Entonces, para mi asombro, me escucho decir: "Escuche, Bolín, si tiene la intención de matarme, lléveme arriba; no lo haga delante de Sir Peter".
Muchas veces me he preguntado si esa frase, que tal vez me salvó la vida, la dije por consideración hacia Sir Peter o sencillamente por el deseo de ganar tiempo. No cabe duda de que fue una mezcla de las dos cosas, aunque creo que la segunda fue la fundamental.

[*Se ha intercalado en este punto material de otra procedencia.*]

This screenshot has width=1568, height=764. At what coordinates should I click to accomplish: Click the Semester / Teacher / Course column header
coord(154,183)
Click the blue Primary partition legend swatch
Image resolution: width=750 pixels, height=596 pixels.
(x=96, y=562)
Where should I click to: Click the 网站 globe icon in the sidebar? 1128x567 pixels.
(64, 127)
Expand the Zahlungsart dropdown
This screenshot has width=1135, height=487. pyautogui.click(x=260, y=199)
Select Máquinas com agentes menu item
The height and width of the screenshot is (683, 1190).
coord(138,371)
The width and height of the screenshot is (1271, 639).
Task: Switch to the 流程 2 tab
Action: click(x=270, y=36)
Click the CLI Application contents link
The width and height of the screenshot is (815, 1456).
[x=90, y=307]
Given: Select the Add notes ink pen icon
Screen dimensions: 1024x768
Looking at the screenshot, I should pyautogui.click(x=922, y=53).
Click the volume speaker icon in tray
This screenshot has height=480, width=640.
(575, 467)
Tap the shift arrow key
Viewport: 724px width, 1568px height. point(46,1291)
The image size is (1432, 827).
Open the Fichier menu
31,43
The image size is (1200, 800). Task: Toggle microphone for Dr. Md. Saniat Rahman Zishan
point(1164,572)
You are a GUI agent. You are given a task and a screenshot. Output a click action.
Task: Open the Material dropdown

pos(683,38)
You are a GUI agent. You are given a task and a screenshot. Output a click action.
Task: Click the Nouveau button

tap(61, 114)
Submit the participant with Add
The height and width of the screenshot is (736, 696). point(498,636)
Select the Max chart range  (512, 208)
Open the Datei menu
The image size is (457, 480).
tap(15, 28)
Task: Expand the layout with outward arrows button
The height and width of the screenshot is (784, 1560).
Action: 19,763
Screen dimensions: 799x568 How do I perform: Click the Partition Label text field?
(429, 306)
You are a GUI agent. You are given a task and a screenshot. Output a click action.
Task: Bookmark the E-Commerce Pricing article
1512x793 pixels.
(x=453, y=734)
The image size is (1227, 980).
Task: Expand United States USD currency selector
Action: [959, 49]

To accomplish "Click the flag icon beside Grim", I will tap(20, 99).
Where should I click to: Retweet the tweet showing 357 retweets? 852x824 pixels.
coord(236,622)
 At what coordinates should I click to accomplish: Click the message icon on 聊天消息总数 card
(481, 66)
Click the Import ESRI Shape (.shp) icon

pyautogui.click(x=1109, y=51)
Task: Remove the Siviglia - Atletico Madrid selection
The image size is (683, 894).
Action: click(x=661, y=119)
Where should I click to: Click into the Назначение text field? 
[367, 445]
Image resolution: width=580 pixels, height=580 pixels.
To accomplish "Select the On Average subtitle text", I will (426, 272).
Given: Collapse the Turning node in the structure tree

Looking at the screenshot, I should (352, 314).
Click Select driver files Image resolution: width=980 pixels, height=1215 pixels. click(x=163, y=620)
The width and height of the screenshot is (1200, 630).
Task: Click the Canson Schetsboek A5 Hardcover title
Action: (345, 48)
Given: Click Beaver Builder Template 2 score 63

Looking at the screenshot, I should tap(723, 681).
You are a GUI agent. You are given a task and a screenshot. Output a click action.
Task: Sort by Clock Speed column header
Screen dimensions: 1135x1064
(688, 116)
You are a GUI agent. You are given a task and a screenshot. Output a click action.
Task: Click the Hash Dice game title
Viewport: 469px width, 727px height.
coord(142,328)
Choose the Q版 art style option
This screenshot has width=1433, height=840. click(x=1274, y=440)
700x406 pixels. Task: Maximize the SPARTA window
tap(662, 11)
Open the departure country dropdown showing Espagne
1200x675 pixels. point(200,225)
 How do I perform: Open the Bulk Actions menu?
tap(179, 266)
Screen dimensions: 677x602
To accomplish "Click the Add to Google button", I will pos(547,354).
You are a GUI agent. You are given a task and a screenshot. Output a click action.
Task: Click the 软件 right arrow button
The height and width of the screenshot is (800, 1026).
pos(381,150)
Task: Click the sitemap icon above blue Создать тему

"¡Cállese!", repitió Bolín; pero había una huella de indecisión en su voz. Lo siguiente que recuerdo es a Sir Peter discutiendo con Tomás Bolín. Le pedía que hablaran a solas cinco minutos en la habitación contigua. El señor Bolín sonreía irónicamente, pero acabó por ceder. Los dos pasaron a la otra habitación. El capitán Bolín revisó la complicada atadura de mis manos y luego los alcanzó. La puerta estaba entreabierta. Los tres hombres tuvieron una breve discusión. Era evidente por sus gestos que Sir Peter intercedía en mi favor, pero era igual de evidente que no tenía mucho éxito.
No me dejaron acercarme.
"¿Qué sucede?", grité a través de la puerta abierta.
Salieron, y Sir Peter dijo con calma:
"Parece que no hay problema conmigo, pero sí contigo".
Luego nos llevaron.
Aún hoy ignoro qué fue lo que disuadió al capitán Bolín de matarme en el acto: ¿le habrán hecho reflexionar mis palabras sobre la responsabilidad que se echaba encima al fusilar a un periodista extranjero bajo un techo en el que ondeaba la bandera británica? ¿O fue que el señor de la boina roja y las fotos obscenas decidió finalmente intervenir?
Pensar que uno le puede deber la vida a unas tarjetas postales guarras levanta verdaderamente el ánimo.